The vote sets the stage for employees at the three hotels and the Baltimore Marriott Waterfront to take more drastic measures if contract talks should stall. The union is pushing the hotels to begin paying a $15-an-hour minimum wage ahead of 2025, which is when the state’s minimum wage will rise to that rate.
Employees at the Marriott already have begun to demonstrate, as Herbekian said that Marriott employees had just recently organized and don’t have a contract that restricts them from picketing the way employees at the other hotels do.
The vote will allow the contract Radisson workers have with the hotel to expire Monday while the other two contracts can be terminated once the union gives the companies 10 days’ notice, Herbekian said.
Thursday’s rally became about more than just employees’ pay, as workers asserted the companies contribute to Baltimore’s wealth and income inequality.
Andre Eldridge Jr., who works in event services at the Marriott, said he regularly works long shifts and “there’s not a day where my ankles ain’t hurt."

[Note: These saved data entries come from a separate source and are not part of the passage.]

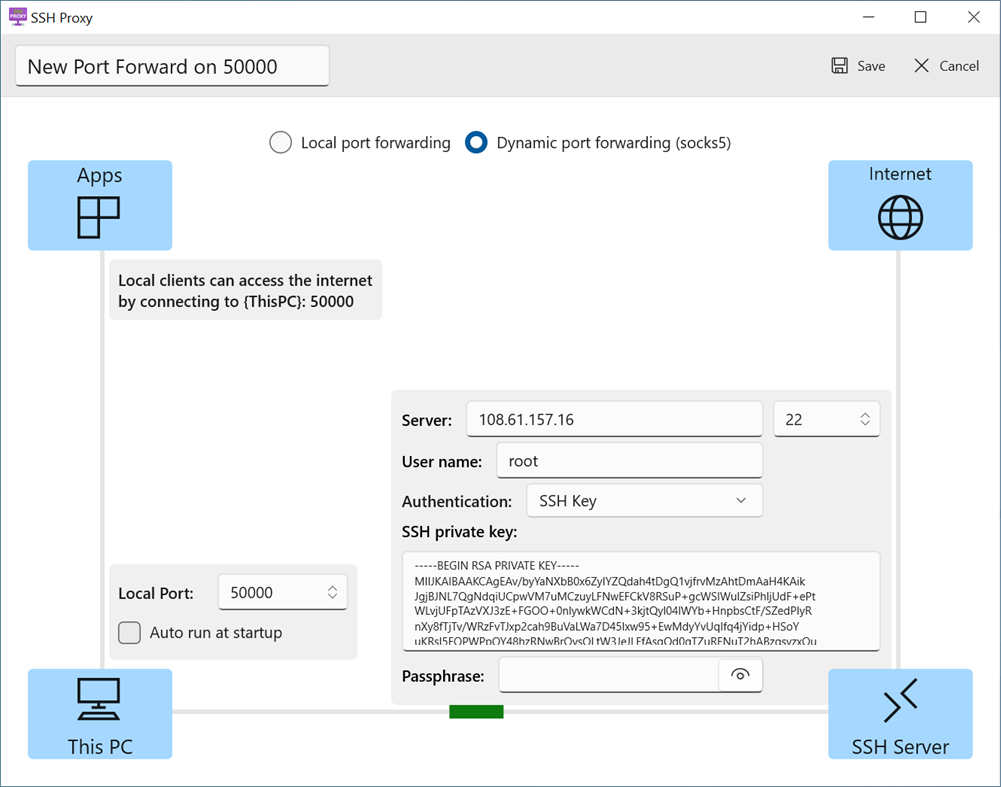Click the Local Port spinner arrows
The image size is (1001, 787).
click(332, 593)
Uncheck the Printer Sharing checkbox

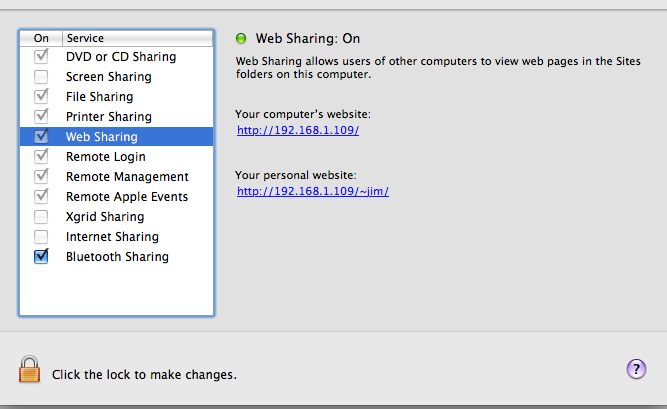coord(41,116)
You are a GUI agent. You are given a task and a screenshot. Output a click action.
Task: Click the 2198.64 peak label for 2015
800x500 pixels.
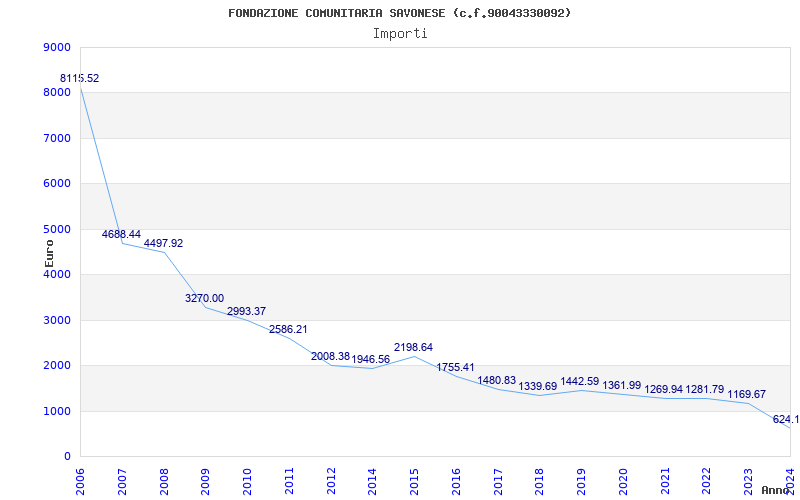(413, 347)
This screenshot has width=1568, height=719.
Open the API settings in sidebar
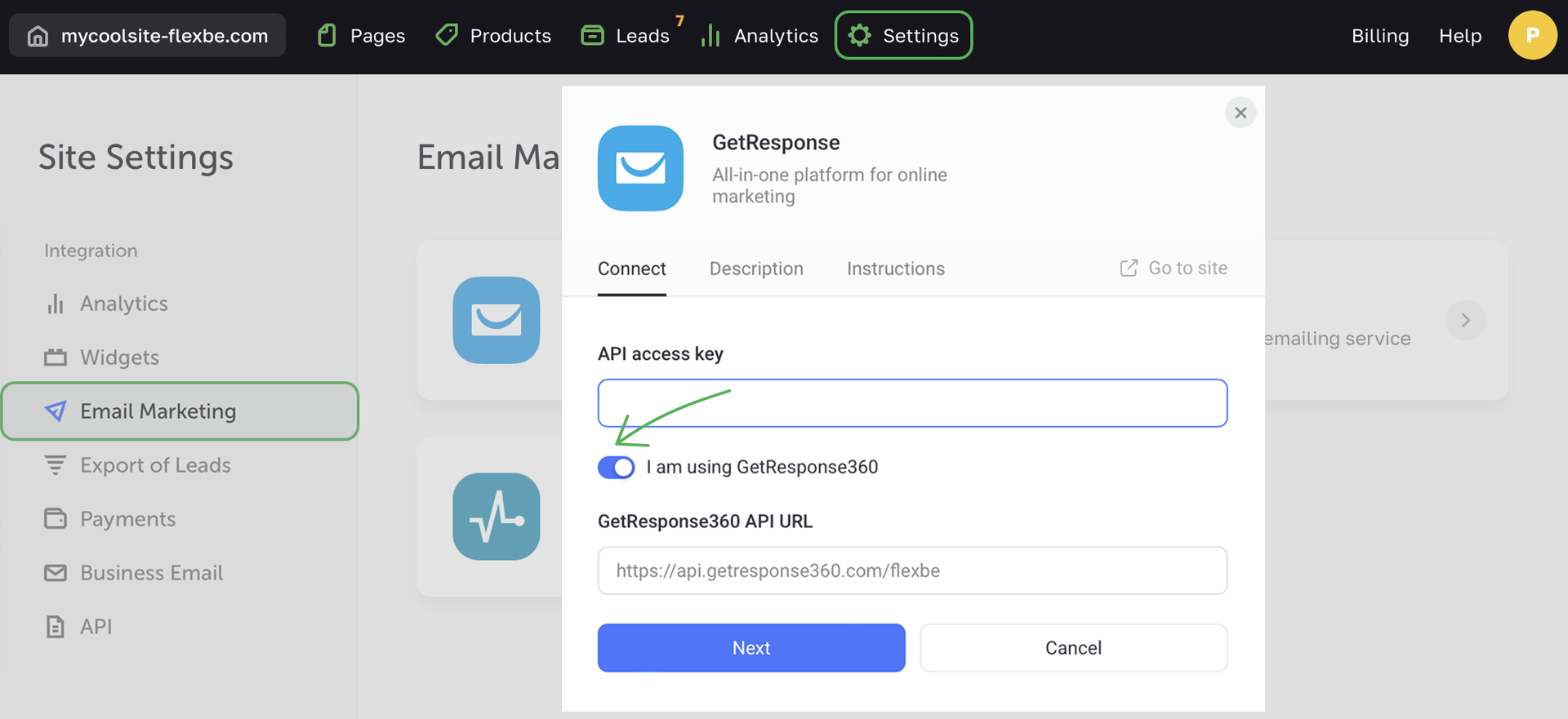pos(96,627)
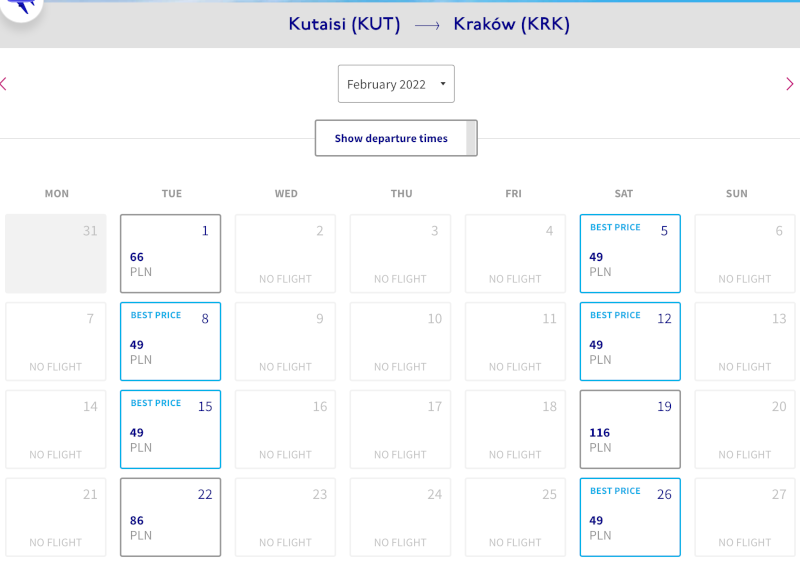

He said the company capped employees’ wages at $13.50 an hour, which he juxtaposed against the Marriott’s city property tax bill, which is only $1 per year, despite the 32-story harborfront hotel being valued at well over $100 million.
“You don’t see that money up in Park Heights,” said Eldridge, pointing to more affluent neighborhoods like Locust Point as being the true recipients of the hotel’s economic impact.
Chuck Altvater, a banquet server who also works at the Marriott with several family members, said the company takes away health care coverage for employees who don’t average 30 hours of work per week, which puts workers whose hours fluctuate in a difficult situation.
As a banquet server, he said he regularly sees his hours diminish during slower periods of the year. He said he had to put his plans of having a child on hold when he lost his company health insurance.
Stacey Whye, who’s worked 10 years as a housekeeper and works at the Hilton Baltimore, said employees feel disrespected by management who continue to fight pay raises and extra protections for employees.
“Hilton is always saying, ‘We’re a team.’ We’re not a team. The union is a team,” Whye said.
Donna Edwards, president of the Maryland State and District of Columbia AFL-CIO, said the hotel workers are fighting for more than just individual salaries, as increased wages could help spur growth in neighborhoods away from where the hotels are.
“You’re fighting for the soul of our city, for the economy of our city,” Edwards said.
Baltimore Sun reporter Catherine Rentz contributed to this report.